Acid rises in my throat. “No way.”
“The last year has been hard for you,” Bill says. “It’s okay to admit you’re going through a rough patch again.”
“This isn’t a rough patch!”
“It’s okay, Eliza.” Lance puts his pen in his front pocket. “People with serious illnesses often have psychological relapses.”
“I. Didn’t. Jump. Into. That. Pool,” I tell the room. “I felt . . . hands.” I hold up my two shaking palms and make a shoving motion. “I don’t need a rest. My tumor isn’t back. And I definitely don’t need a psych ward.” I look at Lance. “Can you at least ask around again, see if anyone saw anything, or if there was a backup video? Or even just ask the bartender on duty if they saw anyone with me in the bar that night?”
“But you seem like a nice girl, Eliza,” Lance says. “Would someone really want to hurt you?”
My brain catches. A nice girl. It’s comical. On the other hand, am I someone a person would like to hurt—even kill? Someone must have consciously made the decision to thrust me forward into the water. Someone must have hated me that much. It has to be someone who knows me. Someone who knows I can’t swim.
Sometimes I pick flowers, beautiful flowers, off people’s lawns. People I don’t even know. I don’t do anything with them. I smell them, drop them, and sometimes step on them.
I can be cruel and withhold affection.
I’m a liar. A fabulist. It’s probably why I wrote a book so easily post-tumor.
A lot of my decisions don’t make sense. I piss people off. I burn bridges. I do nothing to repair them usually, either.
There are certain things I don’t remember at all, huge chunks gone. I’ve been told the tumor’s to blame, but sometimes I wake up with a residue of shame over me, as gritty as sand. And sometimes, I still get the feeling I’ve done something. Something awful. I just don’t know what. So maybe someone does hate me that much.

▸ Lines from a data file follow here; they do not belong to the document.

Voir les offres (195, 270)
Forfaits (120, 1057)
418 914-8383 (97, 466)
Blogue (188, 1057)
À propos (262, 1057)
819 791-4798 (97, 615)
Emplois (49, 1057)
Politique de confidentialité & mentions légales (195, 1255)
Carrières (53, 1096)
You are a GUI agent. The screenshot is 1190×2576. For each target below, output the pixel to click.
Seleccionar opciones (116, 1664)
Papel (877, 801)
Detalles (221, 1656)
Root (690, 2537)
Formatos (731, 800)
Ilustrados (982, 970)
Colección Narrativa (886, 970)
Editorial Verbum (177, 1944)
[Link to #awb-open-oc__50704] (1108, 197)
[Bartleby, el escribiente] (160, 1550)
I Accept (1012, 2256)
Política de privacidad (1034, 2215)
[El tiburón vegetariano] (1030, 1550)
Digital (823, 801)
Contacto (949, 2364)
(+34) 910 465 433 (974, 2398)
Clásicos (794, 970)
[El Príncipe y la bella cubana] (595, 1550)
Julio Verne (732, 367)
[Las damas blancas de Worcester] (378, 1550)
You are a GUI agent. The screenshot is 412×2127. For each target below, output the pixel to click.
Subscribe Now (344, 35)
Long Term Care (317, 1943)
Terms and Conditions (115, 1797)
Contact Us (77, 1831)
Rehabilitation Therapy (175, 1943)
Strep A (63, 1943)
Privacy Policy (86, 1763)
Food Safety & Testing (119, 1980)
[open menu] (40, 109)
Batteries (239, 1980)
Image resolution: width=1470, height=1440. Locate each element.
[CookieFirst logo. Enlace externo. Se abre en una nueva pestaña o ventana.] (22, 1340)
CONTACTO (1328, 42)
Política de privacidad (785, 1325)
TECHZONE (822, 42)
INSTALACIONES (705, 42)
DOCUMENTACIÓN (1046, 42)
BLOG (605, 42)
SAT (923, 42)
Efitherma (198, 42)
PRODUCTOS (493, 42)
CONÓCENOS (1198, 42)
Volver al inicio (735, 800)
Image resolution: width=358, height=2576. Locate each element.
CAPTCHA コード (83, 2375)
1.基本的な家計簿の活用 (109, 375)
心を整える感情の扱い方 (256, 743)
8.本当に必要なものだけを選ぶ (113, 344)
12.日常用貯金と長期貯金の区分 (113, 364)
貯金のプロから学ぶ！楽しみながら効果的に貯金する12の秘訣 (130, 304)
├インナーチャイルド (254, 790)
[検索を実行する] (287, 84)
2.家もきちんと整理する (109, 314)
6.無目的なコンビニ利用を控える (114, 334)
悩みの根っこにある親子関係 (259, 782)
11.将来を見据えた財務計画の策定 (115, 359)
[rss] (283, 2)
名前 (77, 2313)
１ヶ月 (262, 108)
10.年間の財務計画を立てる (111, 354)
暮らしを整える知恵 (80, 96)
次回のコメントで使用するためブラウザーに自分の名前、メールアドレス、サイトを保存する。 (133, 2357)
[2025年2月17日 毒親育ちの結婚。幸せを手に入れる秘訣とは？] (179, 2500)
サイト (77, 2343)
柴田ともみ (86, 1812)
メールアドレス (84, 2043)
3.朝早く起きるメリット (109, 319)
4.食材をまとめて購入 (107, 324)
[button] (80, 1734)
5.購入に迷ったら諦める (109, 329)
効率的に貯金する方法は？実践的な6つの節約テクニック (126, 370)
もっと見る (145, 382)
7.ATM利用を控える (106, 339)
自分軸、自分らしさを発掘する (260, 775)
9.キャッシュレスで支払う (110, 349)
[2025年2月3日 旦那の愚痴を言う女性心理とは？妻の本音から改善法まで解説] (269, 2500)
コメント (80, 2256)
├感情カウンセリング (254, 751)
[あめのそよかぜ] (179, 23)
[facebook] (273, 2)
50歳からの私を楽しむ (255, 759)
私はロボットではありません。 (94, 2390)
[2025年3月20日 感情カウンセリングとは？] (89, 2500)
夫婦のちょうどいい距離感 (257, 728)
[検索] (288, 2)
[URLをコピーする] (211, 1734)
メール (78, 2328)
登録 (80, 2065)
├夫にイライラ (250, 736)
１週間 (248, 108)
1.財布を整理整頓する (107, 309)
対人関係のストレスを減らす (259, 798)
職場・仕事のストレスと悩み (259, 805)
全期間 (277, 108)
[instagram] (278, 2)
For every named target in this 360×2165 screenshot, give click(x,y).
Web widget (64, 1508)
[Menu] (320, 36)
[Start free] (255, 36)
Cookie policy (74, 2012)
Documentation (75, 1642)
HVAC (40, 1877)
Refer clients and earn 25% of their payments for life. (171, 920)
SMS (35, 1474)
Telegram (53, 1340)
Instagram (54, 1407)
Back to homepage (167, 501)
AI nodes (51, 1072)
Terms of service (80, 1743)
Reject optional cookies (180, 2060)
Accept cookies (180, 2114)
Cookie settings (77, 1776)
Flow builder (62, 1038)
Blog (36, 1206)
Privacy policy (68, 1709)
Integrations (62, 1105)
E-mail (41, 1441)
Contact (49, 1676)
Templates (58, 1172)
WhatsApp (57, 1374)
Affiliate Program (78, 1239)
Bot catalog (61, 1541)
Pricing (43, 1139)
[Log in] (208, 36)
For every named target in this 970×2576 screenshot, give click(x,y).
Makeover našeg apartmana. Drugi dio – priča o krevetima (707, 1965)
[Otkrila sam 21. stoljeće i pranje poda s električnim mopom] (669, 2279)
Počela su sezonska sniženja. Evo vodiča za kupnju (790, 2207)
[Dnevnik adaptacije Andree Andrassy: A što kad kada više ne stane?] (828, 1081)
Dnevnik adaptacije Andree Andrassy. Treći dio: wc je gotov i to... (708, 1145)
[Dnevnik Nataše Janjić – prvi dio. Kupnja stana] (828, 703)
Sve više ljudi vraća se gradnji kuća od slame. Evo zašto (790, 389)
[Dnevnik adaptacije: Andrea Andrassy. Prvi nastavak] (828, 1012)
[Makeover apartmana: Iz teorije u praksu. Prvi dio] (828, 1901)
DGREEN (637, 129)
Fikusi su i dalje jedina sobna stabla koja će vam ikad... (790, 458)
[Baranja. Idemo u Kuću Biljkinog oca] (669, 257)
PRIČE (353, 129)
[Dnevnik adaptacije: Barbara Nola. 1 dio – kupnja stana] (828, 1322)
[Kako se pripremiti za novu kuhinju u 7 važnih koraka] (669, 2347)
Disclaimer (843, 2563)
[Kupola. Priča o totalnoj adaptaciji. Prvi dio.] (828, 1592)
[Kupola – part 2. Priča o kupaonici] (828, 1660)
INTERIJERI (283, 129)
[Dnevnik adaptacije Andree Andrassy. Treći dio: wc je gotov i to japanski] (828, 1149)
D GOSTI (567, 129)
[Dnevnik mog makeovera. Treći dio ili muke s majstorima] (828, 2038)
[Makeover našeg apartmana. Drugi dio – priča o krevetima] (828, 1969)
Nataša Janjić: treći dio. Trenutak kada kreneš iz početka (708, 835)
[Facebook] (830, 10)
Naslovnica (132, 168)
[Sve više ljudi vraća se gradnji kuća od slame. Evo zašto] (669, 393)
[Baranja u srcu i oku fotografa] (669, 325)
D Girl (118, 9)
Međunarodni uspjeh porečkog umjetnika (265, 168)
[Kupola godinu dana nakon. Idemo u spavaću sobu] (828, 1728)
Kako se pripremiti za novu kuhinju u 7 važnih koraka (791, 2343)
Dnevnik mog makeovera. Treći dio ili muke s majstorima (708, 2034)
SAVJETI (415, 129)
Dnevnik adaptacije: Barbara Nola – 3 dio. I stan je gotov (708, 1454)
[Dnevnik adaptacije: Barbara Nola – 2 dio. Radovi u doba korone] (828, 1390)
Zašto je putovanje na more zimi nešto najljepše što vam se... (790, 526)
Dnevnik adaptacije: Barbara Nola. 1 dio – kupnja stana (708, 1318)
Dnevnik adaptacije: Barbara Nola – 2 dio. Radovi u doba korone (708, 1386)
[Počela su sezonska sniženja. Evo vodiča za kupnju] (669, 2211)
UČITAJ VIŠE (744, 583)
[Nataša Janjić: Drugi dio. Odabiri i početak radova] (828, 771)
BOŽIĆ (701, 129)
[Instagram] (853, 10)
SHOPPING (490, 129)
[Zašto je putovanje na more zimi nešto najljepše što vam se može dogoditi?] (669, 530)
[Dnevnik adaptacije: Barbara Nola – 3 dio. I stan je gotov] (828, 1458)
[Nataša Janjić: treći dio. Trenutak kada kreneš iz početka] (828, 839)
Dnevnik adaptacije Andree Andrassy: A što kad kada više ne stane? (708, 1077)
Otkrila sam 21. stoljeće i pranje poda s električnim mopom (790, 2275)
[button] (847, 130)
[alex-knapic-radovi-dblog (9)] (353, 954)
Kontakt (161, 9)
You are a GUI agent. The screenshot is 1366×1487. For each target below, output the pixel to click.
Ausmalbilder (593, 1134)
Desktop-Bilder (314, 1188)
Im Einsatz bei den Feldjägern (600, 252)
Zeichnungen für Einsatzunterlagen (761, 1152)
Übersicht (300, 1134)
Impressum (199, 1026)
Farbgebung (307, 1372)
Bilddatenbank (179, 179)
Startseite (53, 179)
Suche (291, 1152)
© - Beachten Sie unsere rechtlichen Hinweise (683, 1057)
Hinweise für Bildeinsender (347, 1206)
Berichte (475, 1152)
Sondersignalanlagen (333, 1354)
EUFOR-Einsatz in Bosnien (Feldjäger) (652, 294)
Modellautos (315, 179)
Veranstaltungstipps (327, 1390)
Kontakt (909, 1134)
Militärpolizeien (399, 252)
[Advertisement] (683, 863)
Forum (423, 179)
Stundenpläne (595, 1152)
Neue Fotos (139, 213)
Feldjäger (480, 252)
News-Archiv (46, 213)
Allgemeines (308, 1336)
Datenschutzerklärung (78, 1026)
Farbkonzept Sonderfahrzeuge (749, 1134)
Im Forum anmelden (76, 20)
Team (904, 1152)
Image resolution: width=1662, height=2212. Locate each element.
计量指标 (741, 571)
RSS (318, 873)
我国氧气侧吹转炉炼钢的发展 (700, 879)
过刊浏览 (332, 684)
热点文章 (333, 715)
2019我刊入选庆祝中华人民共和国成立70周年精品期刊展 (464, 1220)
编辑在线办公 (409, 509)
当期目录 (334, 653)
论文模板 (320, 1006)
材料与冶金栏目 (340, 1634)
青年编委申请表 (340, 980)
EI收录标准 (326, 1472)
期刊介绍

I jut my chin into the air. “I guess that’s for you to find out, isn’t it, Lance?”
Lance looks at my family. My mother raises her eyebrows. Bill breathes out, looking heartbroken. Gabby is trying to morph into the wall. And then I glance at Lance’s clipboard again. He has flipped to a sheet of lined paper with the heading Eliza Fontaine. But he hasn’t written a single thing. No testimony. No details of my attack.
It doesn’t take me but a moment to get it. In his mind, there was no attack. He has sided with my family. I’m just a crazy girl. I don’t know what’s real.
I look desperately to Gabby, hoping she’ll speak up in my defense, but she’s pointedly consulting her phone as if we’re all just inappropriately loud strangers she’s stuck sitting next to on public transport. And for a moment, I entertain the idea that perhaps there is a third girl in the room, a different Eliza, and they’re talking about her, not me. After all, I’m the Eliza who’s better. I’m the Eliza who just had a few too many drinks. I’m the Eliza who remembers hands at her back pushing her into the water. I’m the Eliza who has the niggling worry that someone might have done it on purpose, for something I deserved.
That last bit strikes a dissonant chord. Only, no. This isn’t like the other times, those paranoia-fueled plunges brought on by a twisted lump of abnormal cells. Someone really is after me. Whatever happened to me this time, my fear is completely and unequivocally justified.
I just wish someone else believed it, too.